Big changes or small changes?
There are two ways to make a major change in your life. One is to make a series of small changes--this month you might brown-bag your lunch one day a week; next month you might go for a short walk every day. The other is to make all your changes at once--cook all your own meals, exercise daily, and turn your hobby into a business. Either way can produce permanent changes for the better.
There are a lot of advocates for the strategy of making small changes one at a time. Practice one good habit regularly, and soon enough it will be a comfortable part of your life. A year's worth of such improvements can bring you to a very different place than where you started. All it takes is a willingness to try, persistence, and a little patience.
I think, though, that the strategy of making big changes has its place. I see it as being appropriate when big changes are urgently needed, and especially when big changes are inevitable.
Piggyback on inevitable change
Sometimes your life is simply going to change--you're going away to school, you're changing jobs, you're moving, you're getting married or divorced, your child is being born or going away to college. Times like these, many things about your life are going to change anyway--why not be strategic about it?
When you have to make a whole new schedule anyway, you have a natural opportunity to make big changes. Such a thing is always stressful, and the natural response to stress is to seek comfort and familiarity. Use that to your benefit.
Take a few minutes to think about the things that give you comfort and pleasure--and then think of which of those things are good for you. Make a list of comforts that are healthy and cheap--phone calls with old friends, long walks in the evening, visiting the library, reading the Sunday paper.
Then, when you make a new schedule to suit your new circumstances, go ahead and make an ideal schedule--include all the stuff you know you should do and leave out all the stuff that you know you shouldn't do--but be sure to include an abundance of things from your list of comforts. (The birth of a new baby or starting a new job might seem to leave little or no time for simple comforts, but you can almost surely make time for some by leaving out the things you want to quit doing.)

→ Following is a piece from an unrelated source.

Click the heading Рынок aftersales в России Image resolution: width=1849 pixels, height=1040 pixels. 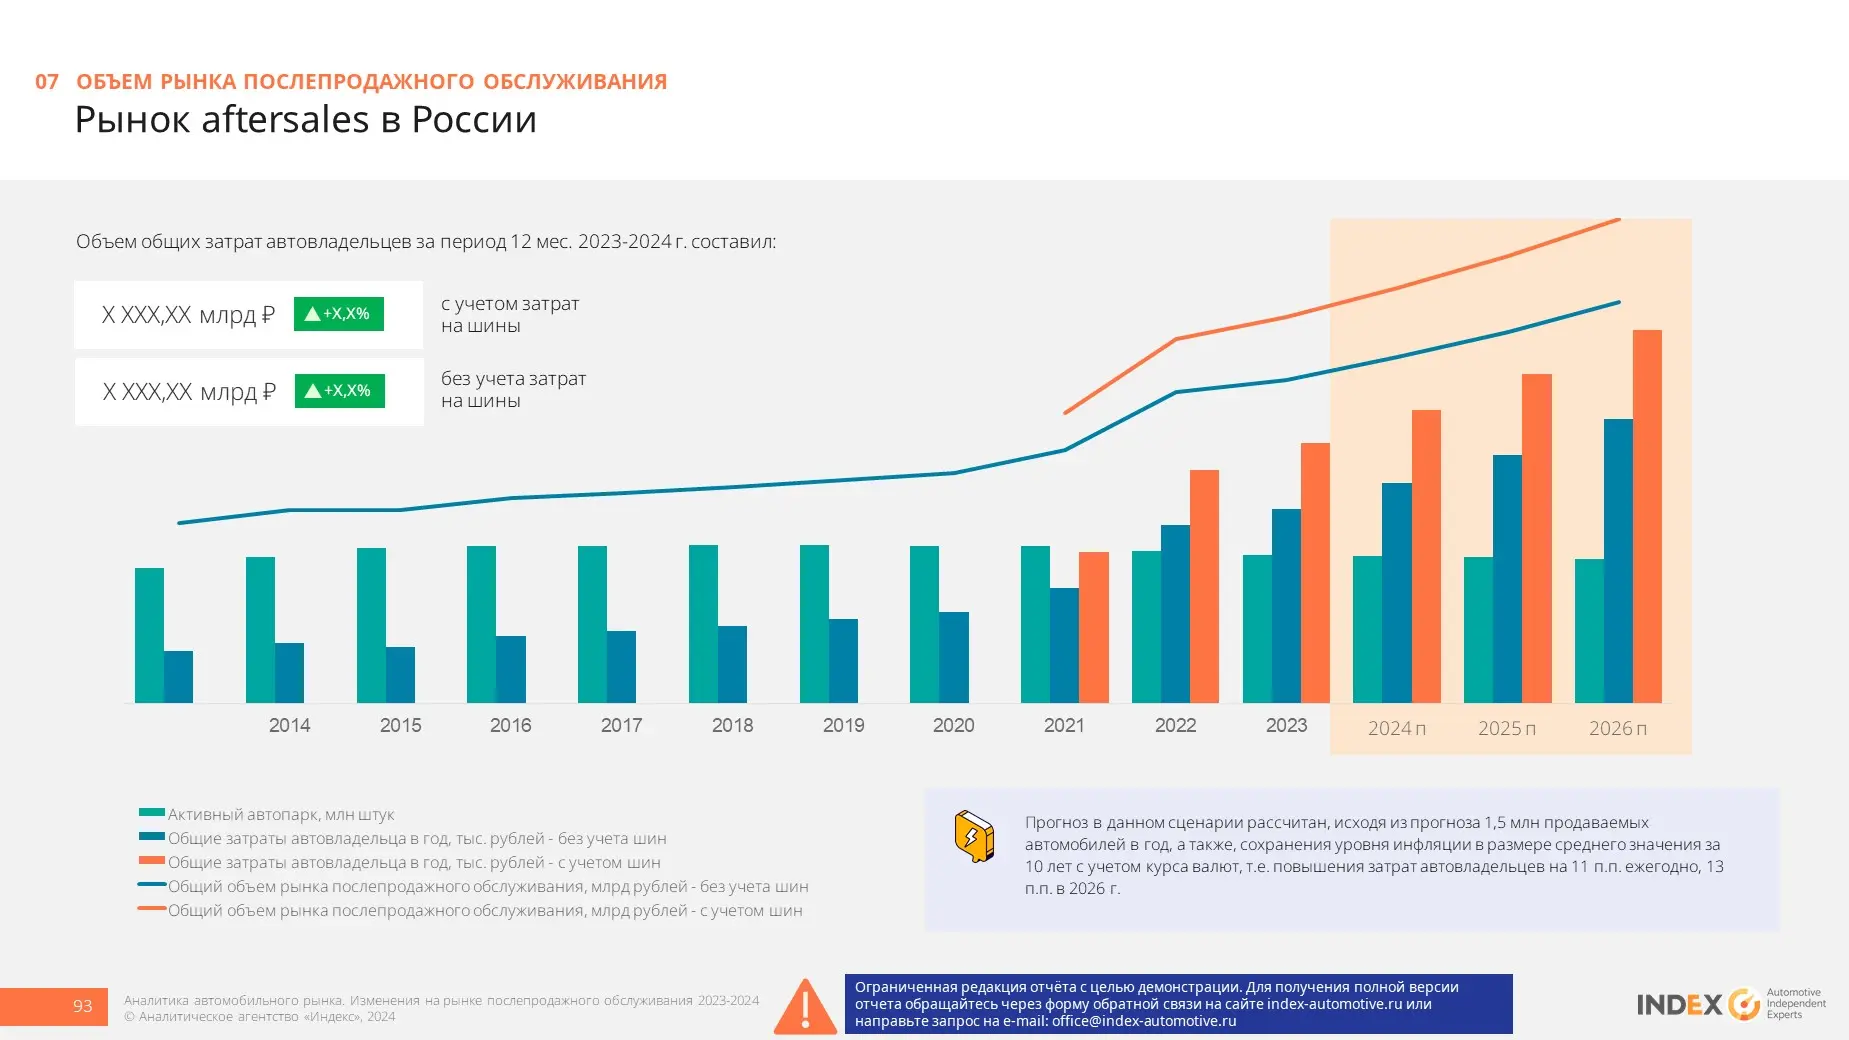(x=306, y=120)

Will it work? Maybe not. Maybe it won't work at all, and you'll have to go the slow route, taking small steps. But if you try the experiment when your schedule is all up in the air anyway, I think it's at least safe--you're not likely to end up further from where you want to be than you started. You're not even likely to lose any time that might have been spent adding one small habit--it's probably silly to try to make one more small change when you're already in the midst of major changes.

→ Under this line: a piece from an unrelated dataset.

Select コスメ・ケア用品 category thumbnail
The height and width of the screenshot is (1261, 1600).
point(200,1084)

If you're not in the midst of major changes, it's more of an open question--because then you are losing time that might be spent making small changes. It could still work--people make big changes in their life all the time, even if many try and fail. If you want to make big changes, and if you've never tried--or haven't tried in a long time--it may be an experiment worth trying.
If not, small changes are another way to get where you're going. Not even a slow way, necessarily. Small changes can add up fast.